#### [PAGE EXCERPT]
You seem to have handled this with grace and forgiveness.

(laughing) Marijuana is great for lowering blood pressure.

Can you get good marijuana in Texas?

Texas is a great agricultural state. There’s a lot of Mexican commercial stuff too. Oklahoma is very prohibitionist, but it grows pot. As oppressive as it is, a friend of mine from there showed me a bud that was the size of an ear of corn, grown outdoors.

The Texas-Mexico border is a big problem because of the way our government handles it. They aren’t going to have much affect on domestic marijuana use by affecting Mexican exports, because our domestic growers can pick up the slack, and they refuse to notice that whenever they decrease the supply of marijuana the use of hard drugs goes up because hard drugs are so much easier to smuggle.

Mexicans suffer an enormous amount of social injustice due to US drug policy, and a destabilized Mexico is not what we should be creating. The strategic interests of the US are being sacrificed to the drug war; Mexico has been corrupted and turned into a battleground because of the DEA.

It looks like George W. Bush, the governor of Texas, has a good chance to be our next president. God help us. What do you think of George’s drug policies?

When he was attending debutante parties, they were just rampant with cocaine, and there’s lots of rumors about his wild youth. He refuses to talk about it. His policies are bad policies, as are his brother’s [Jeb Bush is governor of Florida and favors spraying a dangerous anti-marijuana fungicide on the entire state].

He’s playing to one of his constituencies – the religious right – but I have a suspicion that if he gets elected he may have some surprises for them. Hell, Al Gore smoked pot for years, probably until he became vice president, and what good is that doing us? I think that most of these politicians have tried marijuana or some other illegal drug, but they are probably not going to tell the truth or change policies until the media changes the way it portrays the drug war. It’s a vicious circle.

Mainstream media and [drug czar Barry]McCaffrey have attacked you. McCaffrey said something about losing the drug debate to ‘very clever’ legalizers.

McCaffrey ducks debating people like me. The prohibs usually refuse to debate. They’re still stonewalling. They like to stand on the sidelines and make allegations about our motives and tell lies about marijuana and Holland. The Canadian media is so far ahead of American media. No comparison. That’s why legalization is moving along there so much faster.

#### [CHECK YOUR UNDERSTANDING]
1. Please quote the drug policy interview word for word from "When he was" to "the entire state].".
2. Extend the drug policy interview by writing what comes next after its final line.
The records that follow play no part in this work.

#### [MATERIAL PROVIDED]
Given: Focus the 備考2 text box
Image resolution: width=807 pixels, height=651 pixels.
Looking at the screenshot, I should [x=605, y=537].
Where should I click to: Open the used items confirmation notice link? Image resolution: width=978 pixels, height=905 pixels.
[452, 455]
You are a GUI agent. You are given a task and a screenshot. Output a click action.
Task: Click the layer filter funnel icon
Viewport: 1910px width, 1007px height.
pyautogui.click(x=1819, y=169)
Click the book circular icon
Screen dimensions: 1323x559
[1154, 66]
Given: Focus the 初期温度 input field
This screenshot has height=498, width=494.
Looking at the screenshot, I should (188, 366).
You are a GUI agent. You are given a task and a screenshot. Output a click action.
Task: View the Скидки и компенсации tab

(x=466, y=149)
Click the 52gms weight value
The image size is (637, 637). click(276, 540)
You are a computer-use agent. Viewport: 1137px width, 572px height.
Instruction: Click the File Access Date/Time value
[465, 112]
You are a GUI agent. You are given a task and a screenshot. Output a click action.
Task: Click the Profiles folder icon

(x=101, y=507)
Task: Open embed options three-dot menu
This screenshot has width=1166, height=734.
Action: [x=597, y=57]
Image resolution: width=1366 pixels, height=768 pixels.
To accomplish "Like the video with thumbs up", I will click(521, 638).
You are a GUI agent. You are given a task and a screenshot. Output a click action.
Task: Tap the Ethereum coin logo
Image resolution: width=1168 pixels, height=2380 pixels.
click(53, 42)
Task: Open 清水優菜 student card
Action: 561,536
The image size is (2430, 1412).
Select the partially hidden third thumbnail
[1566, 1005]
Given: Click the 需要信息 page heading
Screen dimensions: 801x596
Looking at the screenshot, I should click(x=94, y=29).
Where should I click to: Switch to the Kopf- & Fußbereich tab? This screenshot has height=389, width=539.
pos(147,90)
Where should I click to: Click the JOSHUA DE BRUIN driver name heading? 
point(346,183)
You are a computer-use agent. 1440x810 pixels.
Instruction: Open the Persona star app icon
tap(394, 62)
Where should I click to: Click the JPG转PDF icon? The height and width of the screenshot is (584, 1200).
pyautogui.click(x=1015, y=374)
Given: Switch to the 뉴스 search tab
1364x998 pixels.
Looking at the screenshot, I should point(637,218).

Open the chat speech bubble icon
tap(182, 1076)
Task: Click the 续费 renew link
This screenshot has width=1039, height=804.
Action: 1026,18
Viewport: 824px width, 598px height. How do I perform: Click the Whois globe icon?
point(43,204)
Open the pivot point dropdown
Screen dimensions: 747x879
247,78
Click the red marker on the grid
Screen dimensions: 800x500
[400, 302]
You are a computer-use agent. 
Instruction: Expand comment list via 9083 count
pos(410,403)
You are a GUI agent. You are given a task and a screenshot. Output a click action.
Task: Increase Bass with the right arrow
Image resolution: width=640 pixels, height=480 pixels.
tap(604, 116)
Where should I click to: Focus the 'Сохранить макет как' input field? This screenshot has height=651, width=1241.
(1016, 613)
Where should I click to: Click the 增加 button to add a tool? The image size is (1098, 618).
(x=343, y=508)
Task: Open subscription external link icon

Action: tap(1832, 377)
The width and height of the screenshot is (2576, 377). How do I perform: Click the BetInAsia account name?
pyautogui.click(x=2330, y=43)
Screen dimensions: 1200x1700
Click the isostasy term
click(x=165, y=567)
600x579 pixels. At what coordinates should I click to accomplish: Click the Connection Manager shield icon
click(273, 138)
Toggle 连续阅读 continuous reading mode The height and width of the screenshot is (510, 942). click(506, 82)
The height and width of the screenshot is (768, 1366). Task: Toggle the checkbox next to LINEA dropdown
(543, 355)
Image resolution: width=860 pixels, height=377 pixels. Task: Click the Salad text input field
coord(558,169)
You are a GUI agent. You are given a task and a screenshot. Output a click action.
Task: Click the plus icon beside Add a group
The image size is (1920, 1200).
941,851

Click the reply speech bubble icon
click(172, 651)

#### [TASK ANSWERS]
1.
When he was attending debutante parties, they were just rampant with cocaine, and there’s lots of rumors about his wild youth. He refuses to talk about it. His policies are bad policies, as are his brother’s [Jeb Bush is governor of Florida and favors spraying a dangerous anti-marijuana fungicide on the entire state].

2.
All the Canadians have to do is keep contacting Parliament and government ministers and tell them to respect the will of the people. And the Canadians are very aware of how the US bullies Canada’s marijuana policy. America interferes with the internal affairs of Canada and other countries around the world, and we have a media-government alliance that’s really scary.

What accounts for Canada being more progressive?

I think people should be grateful for your magazine and for Marc Emery. I mean, how long has CANNABIS CULTURE been around, three years, and it’s having a big influence, already a respected international publication. And

Marc is one those people who devotes all his resources to ending prohibition. There are lots of people making lots of money off prohibition, including some commercial marijuana growers, and they never give anything back. Marc gives it all back. It would not take many more Marc Emerys in the US and Canada to bring this thing to an end. If people want to know how to beat prohibition, look at what Marc has done.

He’s risked his ass to do it. Have you ever been persecuted because of your activism?

Because of my age and the way I look, I am not the type of person usually targeted by the police. I came out and told the world I was gay after being named national director of NORML, to head off anybody thinking that outing me would hurt the cause.

Gay people have played a major role in the medical marijuana movement, but Clinton has used his own gays to attack us. But no, thankfully, I have not been arrested or harmed by the government.

Do you think cannabis will be liberated anytime soon?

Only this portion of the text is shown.